Dir. Quentin Dupieux (2010)

A sentient car tire decides to wreak havoc on a small town.


CAUTION: MAY CONTAIN SPOILERS.


The film opens with a sheriff’s deputy expounding upon the fact that lots of things happen in films for no reason, telling the audience that the movie was made to celebrate the fact that things happen for no reason. What follows is an hour and a half of the strangest movie you’ve ever seen in your life. A tire animates itself out of a dumb and discovers that it has “psychokinetic” powers when it is able to destroy a bottle with its mind. It then explodes a tin can, followed by a bunny. And then a bird. Why? FOR NO REASON! GET IT! All during this time, the tire is being watched by the “audience,” a group of people who were brough to the show and who were being addressed by the sheriff’s deputy from the beginning of the film.

Consumerist culture? Fuck if I know, I have no idea what this movie was trying to say.


Rubber may be the dumbest movie ever made. It’s not the worst movie: the production value is super high, it’s relatively funny at times, but it is, nonetheless, quite possibly the dumbest movie ever made. It’s also one of the slowest, as its more than 20 minutes into the film before someone is killed by the tire, and most of the runtime is spent with the tire rolling through various parts of town. It’s like a slasher movie told through the perspective of the killer, but the film follows the killer around through the entire runtime without focusing on the victims at all. Actually, that sounds way cooler than this movie is. I just… I don’t really know how to critique this film. I had heard about it for years and finally decided to watch it for you people. There have to be people out there who love this movie, and I read what was practically a dissertation from Penn State about how this was a “brilliant movie about the nature of film.” Like, yeah, I get that. I get that the audience is us, and they’re easily baited and that the movie within a movie only happens when the people making the movie tell it to happen, and that they do so simply because they want to and not for any other discernible reason. But like… that’s the point? This movie cost $500,000 to make. That’s a half a million dollars. It made approximately $100,000 during its entire run.
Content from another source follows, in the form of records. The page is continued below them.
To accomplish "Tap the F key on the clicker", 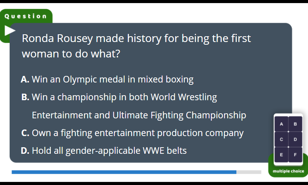I will [x=295, y=155].
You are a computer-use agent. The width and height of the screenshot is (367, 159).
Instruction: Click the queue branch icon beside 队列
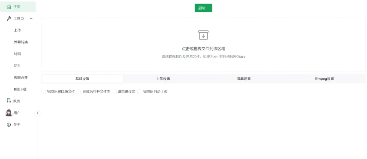[9, 101]
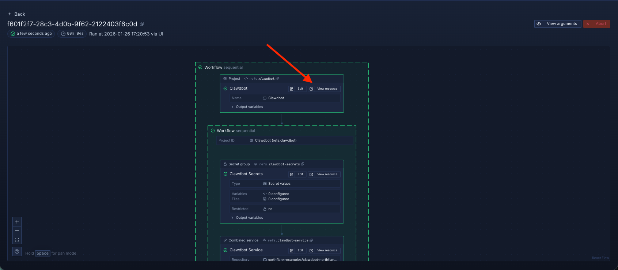
Task: Click the edit pencil icon for Clawdbot project
Action: click(x=292, y=89)
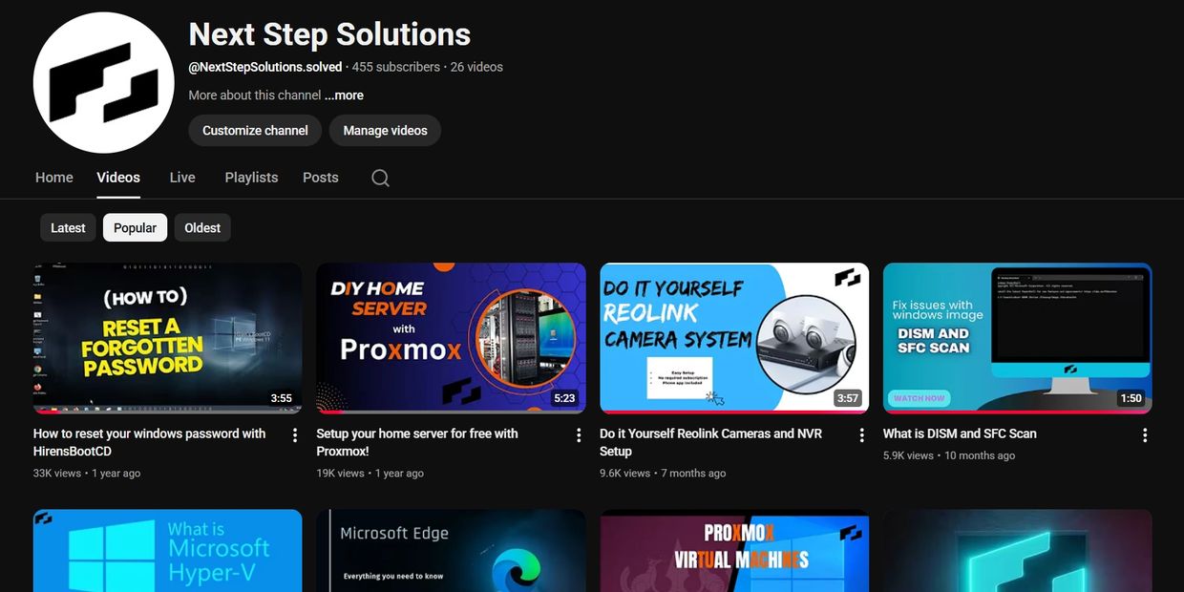Switch to the Home tab

click(x=54, y=178)
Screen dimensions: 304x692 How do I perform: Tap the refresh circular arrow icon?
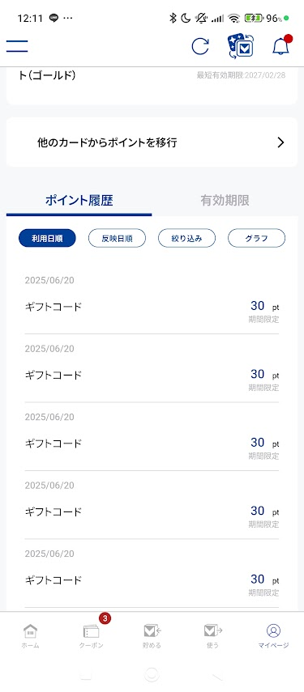point(200,46)
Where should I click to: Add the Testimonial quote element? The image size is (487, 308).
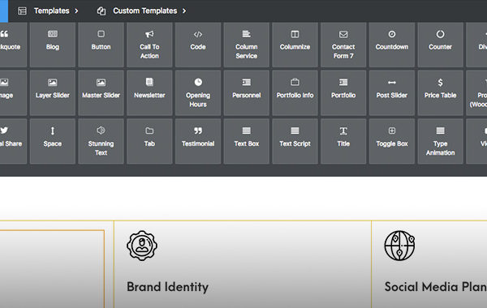tap(198, 142)
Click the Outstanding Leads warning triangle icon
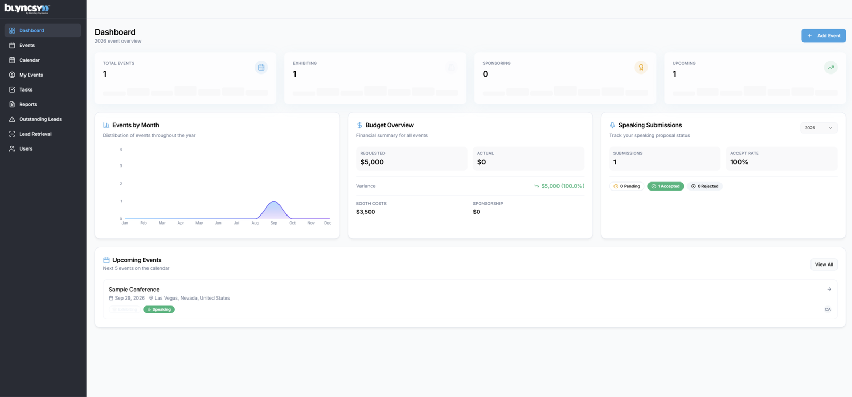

Actual picture of the theaters.

Look, I’m not a social justice warrior, and I’m not someone who is going to question what people do with their money, either (to which my rapidly growing physical media collection can attest), but like… do you have any idea how many homeless people you could’ve fed with 500k? Instead, director Quentin Dupieux manages to make the dumbest study on nihilism of all time. There’s nothing wrong with making a film with no reason attached, and there are plenty of films with bizarre subject matter and are in it purely for the “art.” The problem with this film is that it’s boring as all hell, it’s not funny, and there’s no actual entertainment value. I’m all for minimalism, in plot and otherwise, but as a movie for which no reason exists, at a certain point there exists no reason for watching. Who this movie is for: Hipster nihilists, tire enthusiasts, and literally no one else Bottom line: Save your time, this movie is an hour and a half of nothing but a tire running around killing people for no reason. Like, literally no reason, that’s the entire point of the movie. This isn’t art, it’s stupidity. This coming from a guy who loves bad movies. This isn’t even really a movie, it’s like a meta piece that only guys who smoke antique pipes and wear shirts for bands that no one has heard of can appreciate. Steer clear. If you’ve already seen it, I’m terrible sorry.